Two killed in Yemen blasts: officials

A retired colonel and a police officer were killed in separate explosions on Thursday in east Yemen's Shabwa province, considered to be an Al-Qaeda stronghold, officials said.

The blasts in the mountainous As-Said region, 650 kilometres (400 miles) east of the capital, came four hours apart.

A local official told AFP the first attack was caused by a bomb placed in the car of Ahmed al-Makdhara, an officer in the judiciary police. He was wounded and his bodyguard was killed.

The official added that the attack "is probably the work of Al-Qaeda, whose members are being hunted in this part" of Shabwa.

Retired army colonel Nasser Saleh Salem al-Awlaqi was killed in the second explosion, also caused by a car bomb which wounded one of his relatives, Nasser al-Nubeh of the separatist Southern Movement told journalists.

The blast happened as they were heading for a village in the As-Said area for a secessionist meeting, Nubeh said.

Shabwa province was a former hideout of radical Muslim cleric and US-born Anwar al-Awlaqi, whose targeted killing has been authorised by President Barack Obama's administration.

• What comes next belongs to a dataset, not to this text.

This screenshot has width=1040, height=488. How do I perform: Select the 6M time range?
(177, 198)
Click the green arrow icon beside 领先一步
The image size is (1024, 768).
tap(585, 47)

Awlaqi rose to prominence last year after it emerged he had communicated extensively by email with Major Nidal Hasan, a US Army psychiatrist accused of opening fire on colleagues at Fort Hood, Texas, killing 13.

The imam has also been linked to Umar Farouk Abdulmutallab, a Nigerian student accused of trying to blow up a Detroit-bound flight with explosives in his underwear last December 25.